= Beginning of Section =
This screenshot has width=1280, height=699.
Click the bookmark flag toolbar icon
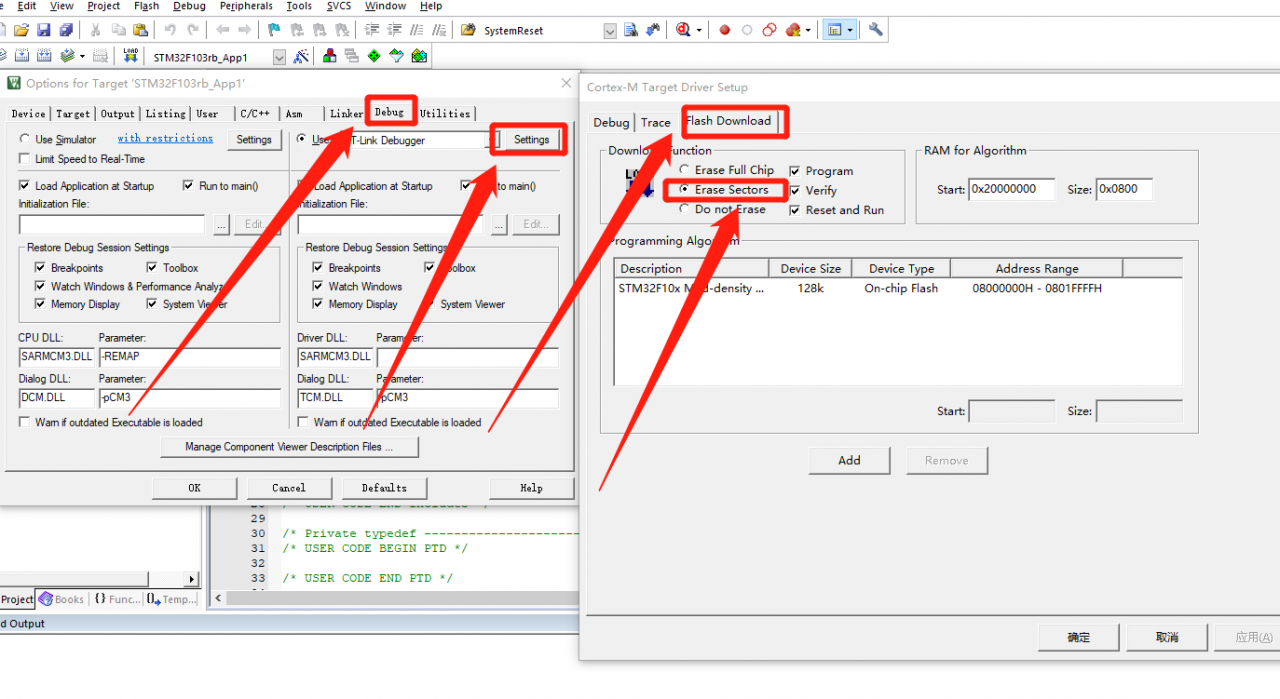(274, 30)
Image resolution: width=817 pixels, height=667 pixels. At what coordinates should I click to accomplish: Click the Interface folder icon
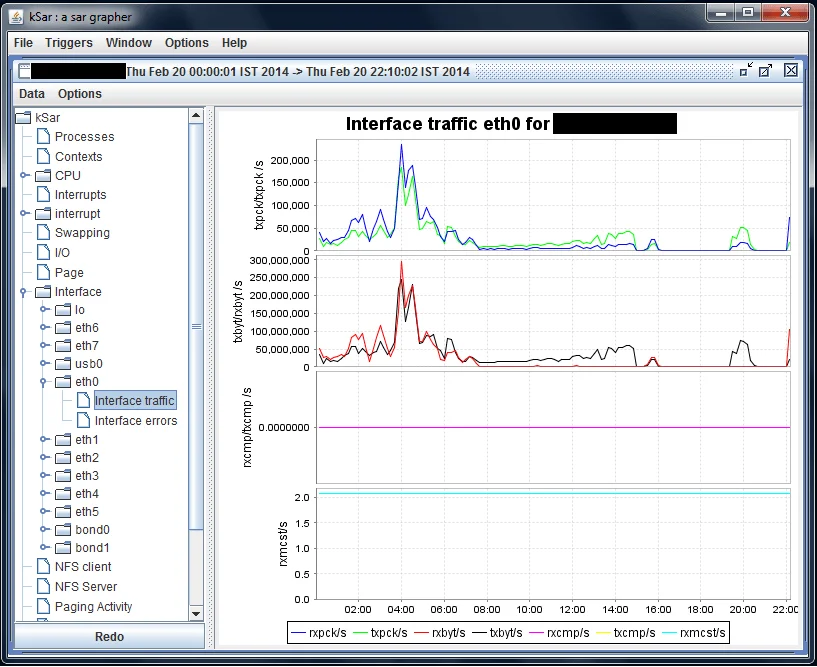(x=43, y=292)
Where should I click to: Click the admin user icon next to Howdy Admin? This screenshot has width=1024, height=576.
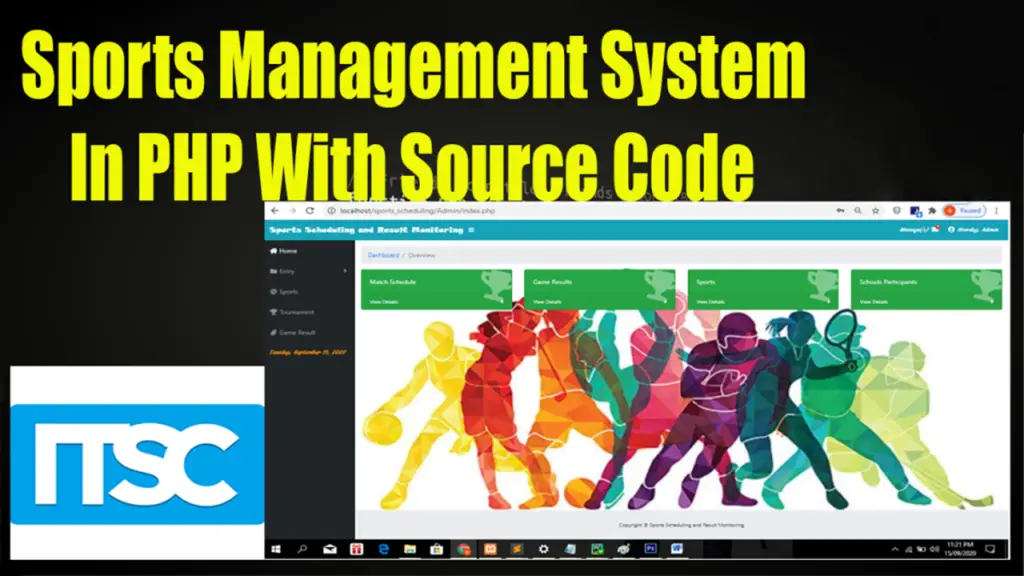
= End of Section =
• WHAT IS NEEDED: What is the number of lines above that contain "screenshot"? Answer with that number only.

• RESULT OF THE TASK: 2